## Problem requirements
Determine how many lines of the entries below contain the string "should", treating uppercase and lowercase as distinct. Reply with the number alone.

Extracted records
****************
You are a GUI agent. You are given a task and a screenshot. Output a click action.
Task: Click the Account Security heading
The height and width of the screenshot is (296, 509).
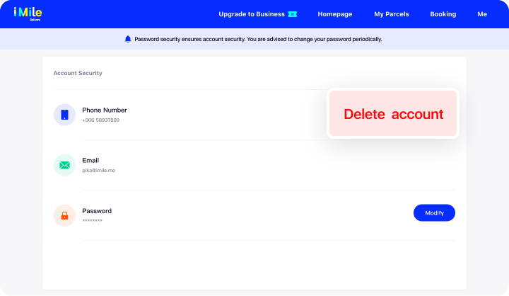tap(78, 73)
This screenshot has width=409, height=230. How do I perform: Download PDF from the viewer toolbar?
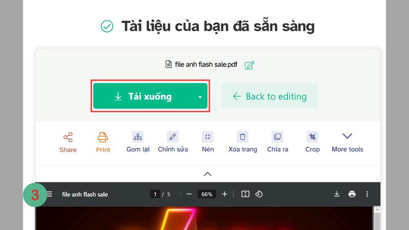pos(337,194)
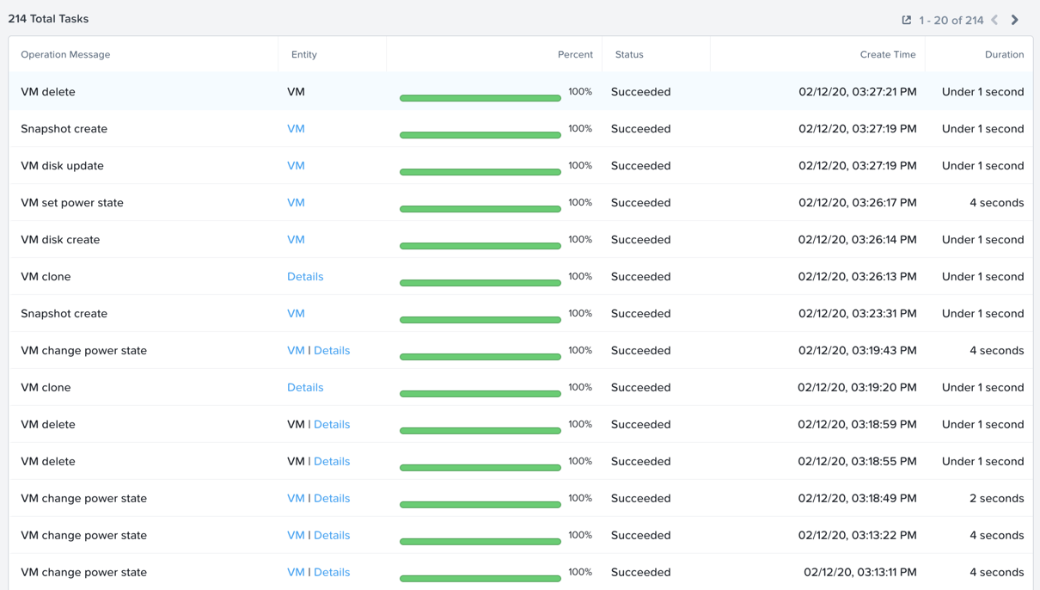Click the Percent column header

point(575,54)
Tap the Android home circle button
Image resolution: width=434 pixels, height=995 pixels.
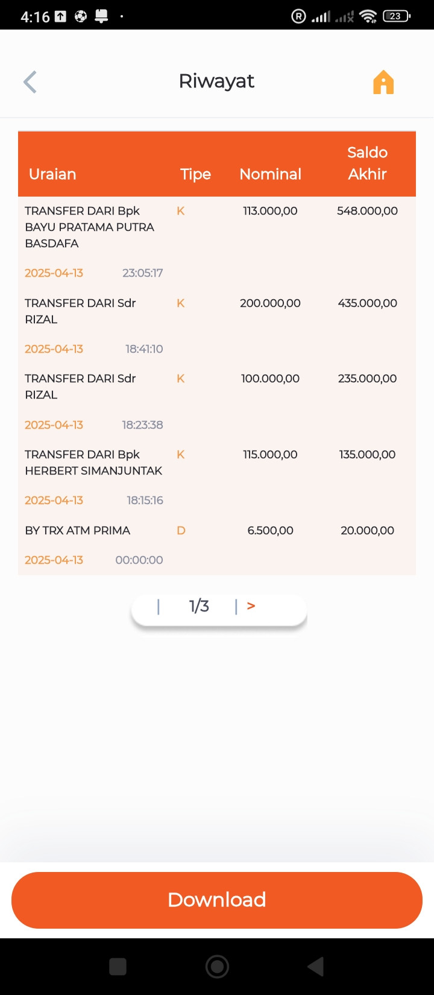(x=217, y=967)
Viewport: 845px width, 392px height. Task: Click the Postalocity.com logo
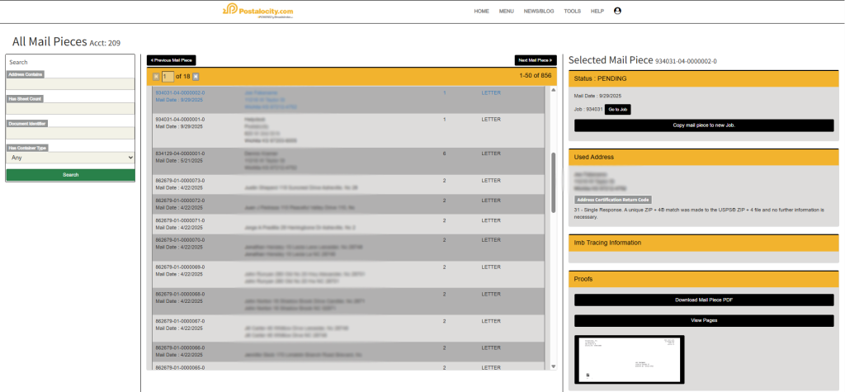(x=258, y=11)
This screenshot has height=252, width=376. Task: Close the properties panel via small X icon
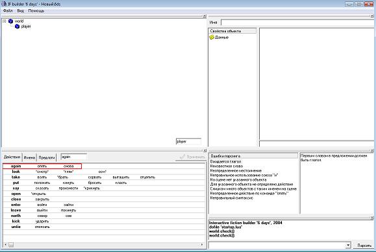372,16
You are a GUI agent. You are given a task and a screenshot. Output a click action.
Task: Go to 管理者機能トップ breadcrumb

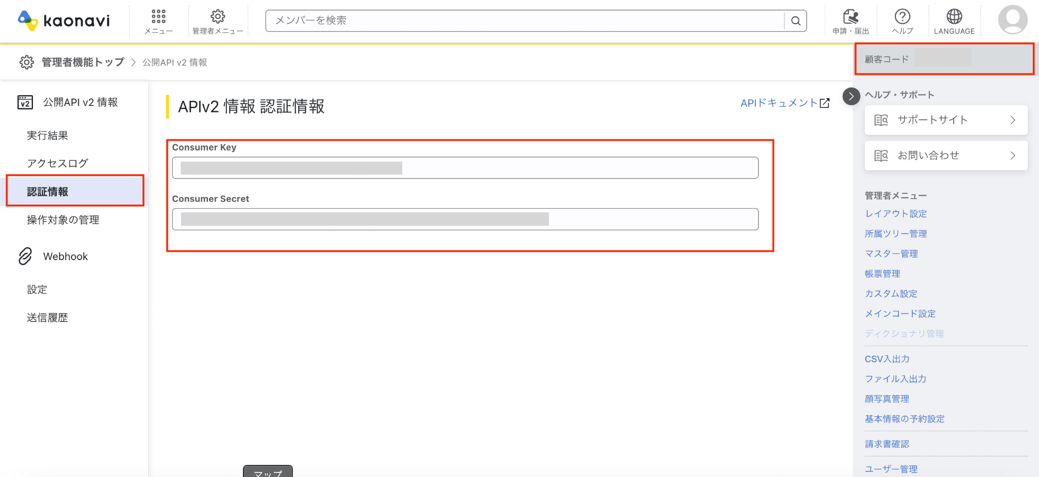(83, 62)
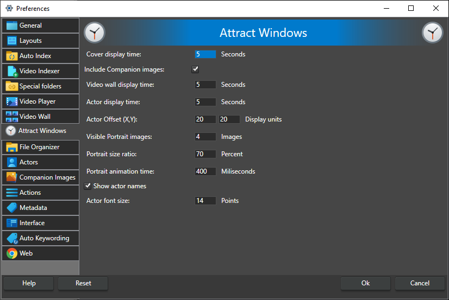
****************
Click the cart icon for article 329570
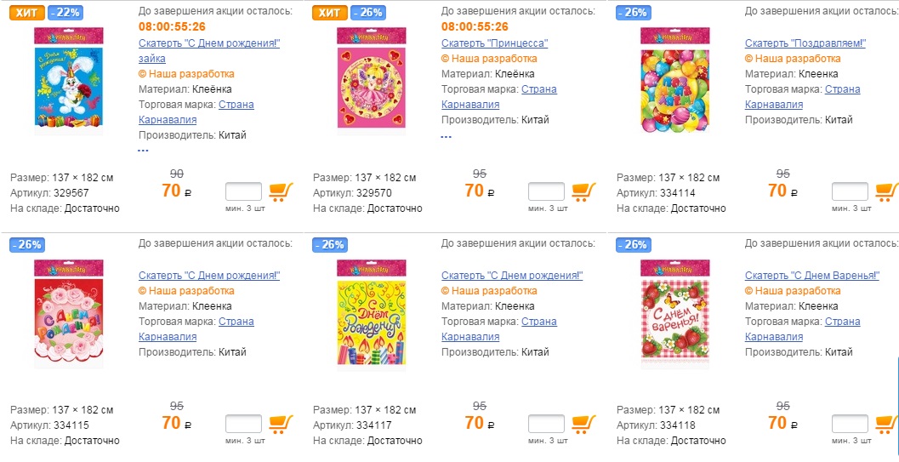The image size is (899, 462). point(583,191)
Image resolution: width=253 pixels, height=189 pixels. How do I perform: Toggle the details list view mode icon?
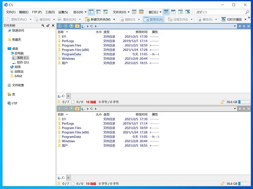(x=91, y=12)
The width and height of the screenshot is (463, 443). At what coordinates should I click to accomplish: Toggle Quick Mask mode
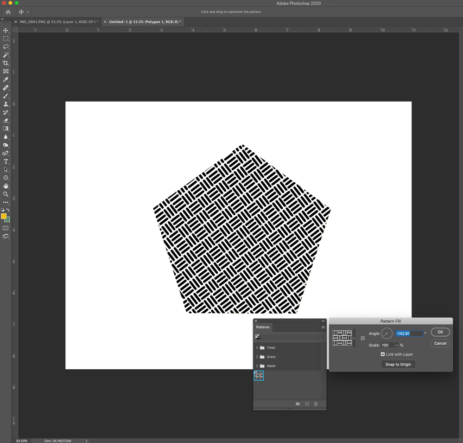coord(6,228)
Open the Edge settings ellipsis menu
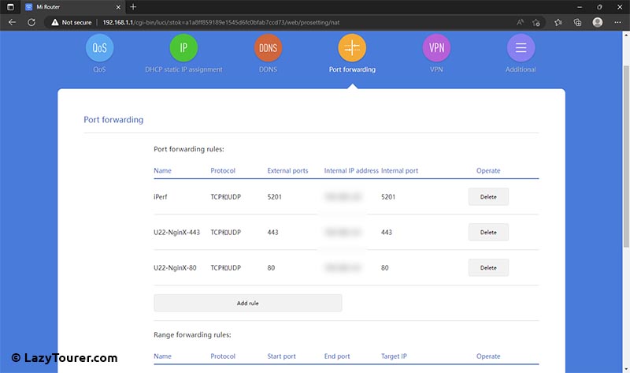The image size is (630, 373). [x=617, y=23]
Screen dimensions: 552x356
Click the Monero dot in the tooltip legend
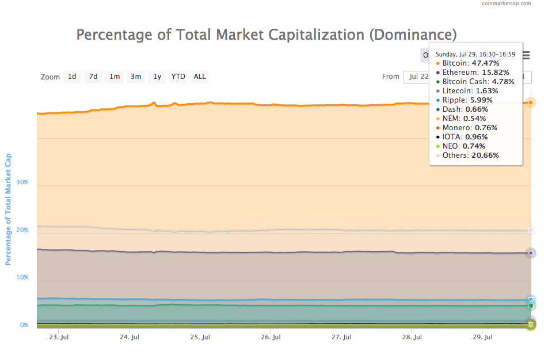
****************
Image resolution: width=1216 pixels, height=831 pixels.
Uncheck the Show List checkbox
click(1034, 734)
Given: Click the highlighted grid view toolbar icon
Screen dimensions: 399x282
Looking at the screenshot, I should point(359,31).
****************
## Result of the exercise
2